In order to foster the development of new treatments, it is important to identify indicators (biomarkers) of the time window during which uncovered mechanisms lead the brain to develop epilepsy – a period called epileptogenesis. These biomarkers refer to one or more measurable events that: 1) are early factors predictive of the emergence of epilepsy and 2) vary depending on the severity of the illness. These biomarkers could be exploited for the development of disease-modifying therapies in individuals exposed to risk factors. The success of such therapies would reduce the incidence of epilepsy or relieve its burden.
The main goal of our investigation is to identify a marker of epileptogenesis in the brain electrical activity, as measured by the Electroncephalogram (EEG) – an assessment tool used for epilepsy investigations. We have recently shown that the brain electrical activity following the exposure to a risk factor is characterised by the emergence of specific patterns of behavior. This aspect may be exploited to identify one or more markers of epileptogenesis and we are currently investigating such possibilities.

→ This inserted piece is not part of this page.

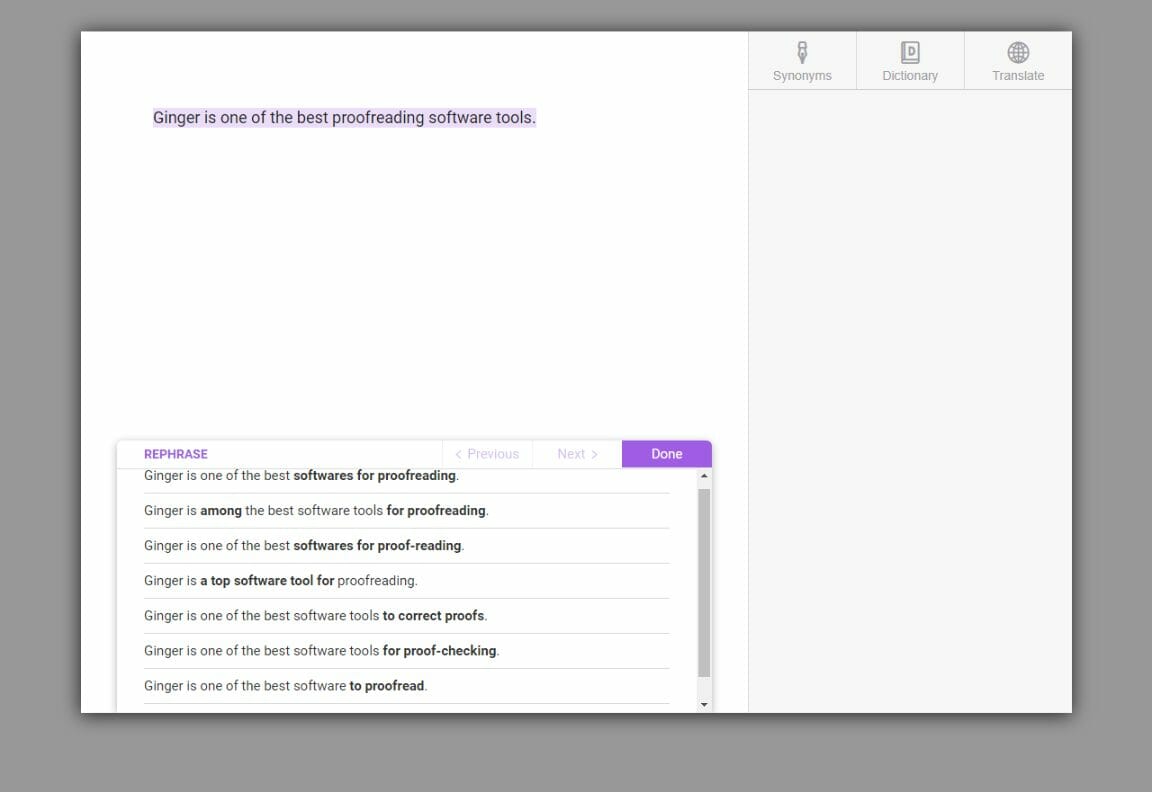Click the REPHRASE panel label

click(175, 453)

To this aim, EEG tracings are analysed by the Recurrence Quantification Analysis (RQA) tool – a mathematical tool suitable for detecting and quantifying specific behaviors of brain electrical activity embedded in noisy time-series, such as the EEG. Several steps are involved in the implementation of the RQA, some of which are computational intensive.
An important contribution to support this activity is the recent integration of the Elastic Cloud Computing Cluster (EC3), operated by the Polytechnic University of Valencia (UPV), with the HNSciCloud vouchers to access commercial cloud providers provided by Exoscale. The voucher scheme was proposed by Exoscale, the IaaS computing resources for the RHEA Cloud platform, as a result of the collaboration with the HNSciCloud Pre-Commercial Procurement (PCP) project. Thanks to this tighter integration, users of the Mario Negri Institute in Milan were able to allocate the resources needed to configure the cluster to analyse the EEG with the RQA mathematical tool. Fully-dedicated high-performing CPUs strongly contribute to reduce the calculation times in implementing the RQA of EEG tracings, so that long-running jobs that normally take months to complete can be accomplished in a matter of days. This allows researchers to get results much quicker and to increase the amount of information gained by the analyses.

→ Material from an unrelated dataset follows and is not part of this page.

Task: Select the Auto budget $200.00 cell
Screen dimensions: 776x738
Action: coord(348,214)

Thanks to EGI, the voucher scheme offered by the HNSciCloud PCP project and the EC3 framework, we already planned to enrich our investigation by using further analytical tools. In the future, we hope to significantly improve our understanding of mechanisms leading to the development of epilepsy and to discover new approaches of prevention.
HNSciCloud has made a number of Exoscale vouchers available to EGI to support the work of researchers.

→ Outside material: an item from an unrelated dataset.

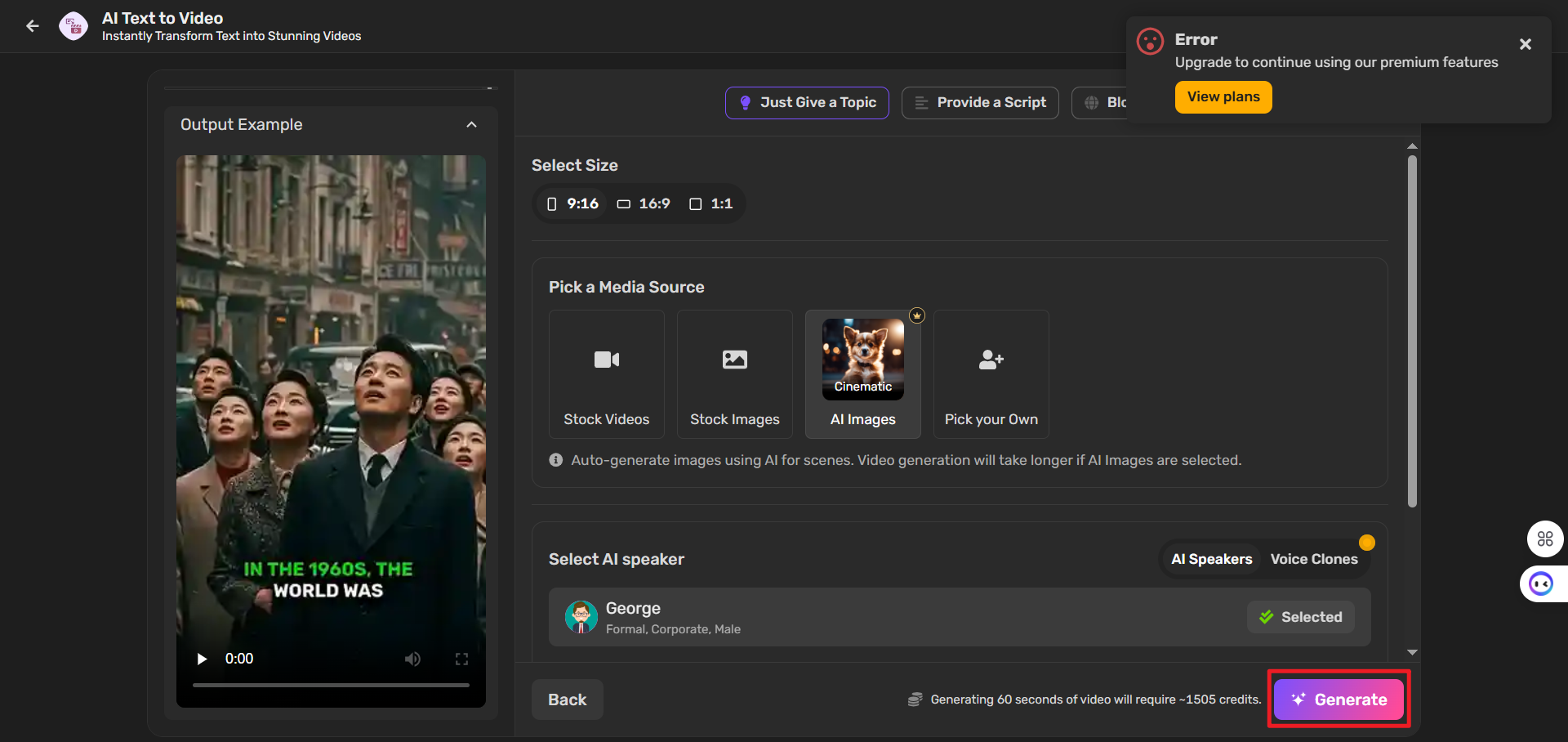This screenshot has width=1568, height=742.
Task: Choose Pick your Own media source
Action: 991,374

Massimo Rizzi is a researcher of the Department of Neuroscience at the Mario Negri Institute for Pharmacological Research, Milan, Italy.
As a reference example, the deployment of a small EC3 cluster made of 2 front-end CPUs plus 2 working-nodes CPUs, 4 GB RAM, allowed to reduce the time of analysis of 1000 EEG epochs (equivalent to 24h of EEG tracings) from 2 weeks (time required with an ordinary desktop PC) to 26 hours.